## Start Document text

10 SoDaH

The Soils Data Harmonization Database (SoDaH) focuses on aggregating long term observations of soil carbon stocks.

10.1 July 2020 interview

With Will Wieder and Steve Earl on the Soils Data Harmonization Database (SoDaH).

  1. Why did you start this study?
    • This study grew out of frustrations with the organization of the Long Term Ecological Research (LTER) data and expanded to include Critical Zone Observatory (CZO) and National Ecological Observation Network (NEON). They found that understanding the history of the data and matching dataset variables up with one another was nearly impossible given the published information. To solve this, the study brought the researchers familiar with these data sets together with data aggregators.
  2. Describe your workflow for ingesting data sets?
    • In-person meetings were critical. 22 person workshops were needed to get the right people in the room with their data in order to learn about the datasets and structure. They used a “key-key” template to harmonize data, where data providers manually map their data set onto a database template (modeled after ISCN via ISRaD) and provide additional site information and metadata. These key-key files are used to rename variables & convert units from raw data into harmonized sheets that are concatenated together in a scripted workflow.

## End Document text

## [Problem set]
1. Answer these questions using the SoDaH text:
(a) What does SoDaH focus on aggregating?
(b) Who was interviewed in July 2020?
(c) What kind of template was used to harmonize data?
2. Copy the SoDaH text from "10.1 July 2020" up to and including "ingesting data sets?", replacing "frustrations" with "difficulties".
None of the data that comes next is needed for these tasks.

## Start Material provided

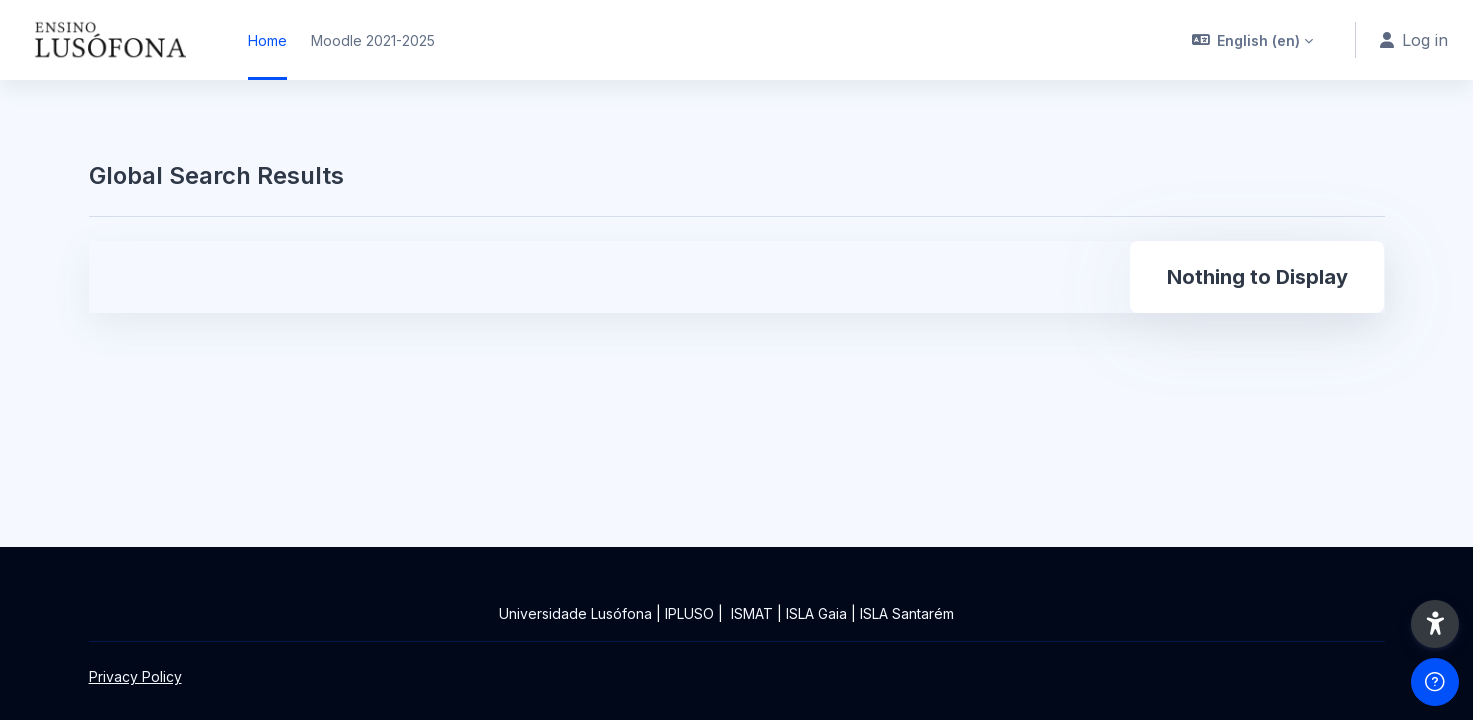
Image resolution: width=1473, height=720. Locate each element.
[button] (1253, 40)
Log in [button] (1414, 40)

## End Material provided

## [Set of answers]
1.
(a) Long term observations of soil carbon stocks.
(b) Will Wieder and Steve Earl.
(c) A "key-key" template.

2.
10.1 July 2020 interview

With Will Wieder and Steve Earl on the Soils Data Harmonization Database (SoDaH).

  1. Why did you start this study?
    • This study grew out of difficulties with the organization of the Long Term Ecological Research (LTER) data and expanded to include Critical Zone Observatory (CZO) and National Ecological Observation Network (NEON). They found that understanding the history of the data and matching dataset variables up with one another was nearly impossible given the published information. To solve this, the study brought the researchers familiar with these data sets together with data aggregators.
  2. Describe your workflow for ingesting data sets?